Wednesday, May 18, 2011
Conventional wisdom says to never transplant trailing arbutus, Epigaea repens, since it will die if moved. We found a location where arbutus grows in the path of a lawn mower. Regular repeated mowing will likely kill these plants where they are. These facts allowed me to sail in the face of conventional wisdom. Actually, I frequently choose my own path in an uncommon direction. A search of the lawn was made to find small plants of arbutus at generous distance from others. Since arbutus grows from an underground network of branching roots, small isolated plants might be levered out with their root mass intact. A complete root system seems to be the first requirement for a successful move. A five foot pry bar was used to unearth large deep clumps of ground. We do not want the plants to know that they have been moved.
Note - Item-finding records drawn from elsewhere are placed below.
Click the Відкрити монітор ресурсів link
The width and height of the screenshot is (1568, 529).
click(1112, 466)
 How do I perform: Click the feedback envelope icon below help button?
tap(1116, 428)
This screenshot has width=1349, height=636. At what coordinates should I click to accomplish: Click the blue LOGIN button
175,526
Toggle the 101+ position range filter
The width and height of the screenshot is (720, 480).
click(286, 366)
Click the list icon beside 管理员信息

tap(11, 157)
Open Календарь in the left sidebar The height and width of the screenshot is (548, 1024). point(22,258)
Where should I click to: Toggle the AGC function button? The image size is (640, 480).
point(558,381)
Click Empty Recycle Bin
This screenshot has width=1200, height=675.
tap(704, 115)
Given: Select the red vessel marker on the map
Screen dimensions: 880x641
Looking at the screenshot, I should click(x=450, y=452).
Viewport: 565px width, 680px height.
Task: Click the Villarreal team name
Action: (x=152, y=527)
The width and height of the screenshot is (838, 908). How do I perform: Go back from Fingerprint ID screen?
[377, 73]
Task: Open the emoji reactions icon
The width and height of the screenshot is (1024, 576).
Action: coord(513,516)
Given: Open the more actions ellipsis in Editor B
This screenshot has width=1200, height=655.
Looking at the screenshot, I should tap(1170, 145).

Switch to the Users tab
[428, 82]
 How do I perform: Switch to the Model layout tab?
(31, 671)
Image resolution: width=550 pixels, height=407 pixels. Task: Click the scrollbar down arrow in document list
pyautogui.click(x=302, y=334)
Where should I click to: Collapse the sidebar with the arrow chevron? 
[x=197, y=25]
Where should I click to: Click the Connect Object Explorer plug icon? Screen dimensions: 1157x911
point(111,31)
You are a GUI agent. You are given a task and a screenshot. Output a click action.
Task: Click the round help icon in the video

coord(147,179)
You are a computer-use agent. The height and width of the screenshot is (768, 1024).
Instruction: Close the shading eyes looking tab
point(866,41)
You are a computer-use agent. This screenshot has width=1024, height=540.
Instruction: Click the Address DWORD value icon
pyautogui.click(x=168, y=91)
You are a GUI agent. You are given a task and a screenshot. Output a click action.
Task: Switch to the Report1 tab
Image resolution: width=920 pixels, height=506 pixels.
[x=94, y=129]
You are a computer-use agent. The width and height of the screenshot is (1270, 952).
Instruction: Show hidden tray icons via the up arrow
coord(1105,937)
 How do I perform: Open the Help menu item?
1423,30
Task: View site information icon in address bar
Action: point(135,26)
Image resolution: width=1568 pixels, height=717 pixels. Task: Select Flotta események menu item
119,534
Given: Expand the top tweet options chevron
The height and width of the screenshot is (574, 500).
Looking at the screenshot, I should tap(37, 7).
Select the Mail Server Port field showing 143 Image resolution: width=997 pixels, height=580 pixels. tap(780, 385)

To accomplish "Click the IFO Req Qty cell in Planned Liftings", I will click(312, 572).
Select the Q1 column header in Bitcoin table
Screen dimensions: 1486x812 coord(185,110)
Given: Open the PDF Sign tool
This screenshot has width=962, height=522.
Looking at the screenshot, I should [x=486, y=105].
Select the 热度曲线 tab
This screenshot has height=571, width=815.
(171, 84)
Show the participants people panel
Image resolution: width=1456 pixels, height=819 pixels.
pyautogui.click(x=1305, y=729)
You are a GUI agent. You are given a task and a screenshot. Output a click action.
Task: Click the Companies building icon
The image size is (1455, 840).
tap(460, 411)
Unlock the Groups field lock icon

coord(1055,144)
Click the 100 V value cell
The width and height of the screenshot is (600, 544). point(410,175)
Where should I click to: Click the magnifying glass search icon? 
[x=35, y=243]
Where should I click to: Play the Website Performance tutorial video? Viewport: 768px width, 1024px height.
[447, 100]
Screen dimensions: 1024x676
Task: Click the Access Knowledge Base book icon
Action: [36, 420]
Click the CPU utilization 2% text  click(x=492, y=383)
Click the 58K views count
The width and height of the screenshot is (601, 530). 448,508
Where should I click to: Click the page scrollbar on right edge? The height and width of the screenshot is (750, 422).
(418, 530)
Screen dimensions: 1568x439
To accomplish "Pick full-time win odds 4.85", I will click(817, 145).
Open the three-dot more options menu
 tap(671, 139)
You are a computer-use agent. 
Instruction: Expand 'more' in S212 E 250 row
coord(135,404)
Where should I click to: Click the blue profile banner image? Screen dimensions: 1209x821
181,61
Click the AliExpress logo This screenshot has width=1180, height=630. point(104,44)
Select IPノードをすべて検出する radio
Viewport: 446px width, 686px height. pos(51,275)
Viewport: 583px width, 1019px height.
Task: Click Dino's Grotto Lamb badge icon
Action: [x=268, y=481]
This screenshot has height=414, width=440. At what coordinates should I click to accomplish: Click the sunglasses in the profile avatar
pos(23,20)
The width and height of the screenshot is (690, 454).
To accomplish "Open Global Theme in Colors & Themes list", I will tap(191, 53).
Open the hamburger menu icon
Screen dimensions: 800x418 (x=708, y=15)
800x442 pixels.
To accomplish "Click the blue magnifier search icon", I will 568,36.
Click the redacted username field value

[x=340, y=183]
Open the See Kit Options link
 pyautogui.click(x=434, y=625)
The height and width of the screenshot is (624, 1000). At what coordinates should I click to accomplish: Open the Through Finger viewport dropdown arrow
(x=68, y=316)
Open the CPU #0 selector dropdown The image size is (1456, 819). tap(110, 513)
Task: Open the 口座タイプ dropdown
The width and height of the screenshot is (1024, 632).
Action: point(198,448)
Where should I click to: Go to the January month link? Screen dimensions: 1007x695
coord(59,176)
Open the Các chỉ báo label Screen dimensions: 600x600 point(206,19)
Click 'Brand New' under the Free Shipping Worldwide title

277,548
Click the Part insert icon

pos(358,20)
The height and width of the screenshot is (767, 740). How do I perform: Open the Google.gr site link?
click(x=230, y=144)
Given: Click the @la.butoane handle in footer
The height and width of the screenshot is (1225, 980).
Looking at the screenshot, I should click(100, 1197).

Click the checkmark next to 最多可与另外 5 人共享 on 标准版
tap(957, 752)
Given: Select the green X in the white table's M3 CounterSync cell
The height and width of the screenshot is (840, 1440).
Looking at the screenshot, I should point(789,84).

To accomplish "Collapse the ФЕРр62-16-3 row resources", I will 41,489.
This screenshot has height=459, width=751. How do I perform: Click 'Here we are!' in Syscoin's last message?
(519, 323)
A planting site was prepared well in advance of taking the plants. Some specific micro-bacterial activity is reported to be a requirement if arbutus is to survive. An area under a white pine tree was prepared to receive transplants since some believe that the necessary bacteria or fungus grows on white pine roots. Large flat stones were placed over the site to kill weeds and encourage organic decay. We believe that the combination of organic matter, moisture and stones causes a unique and beneficial kind of compost to form that we call duff. These stones were placed around the edge of the transplant circle to direct rainfall onto the arbutus, keep down the weeds and clearly mark the location. We need to remember to water here for two years when the rain does not fall.
It is likely that our transplants will fail. If that is the outcome, we will report that here. If these plants live, we will also report that here. For now we have a total of four different arbutus plants so it is likely that both genders of the plant are here. Viable seed may occur here. For now I will prepare another transplanting hole to receive the stem cuttings that I plan to take six weeks from now. A different source of these cuttings must be found. Perhaps I can hobble the friend's mower.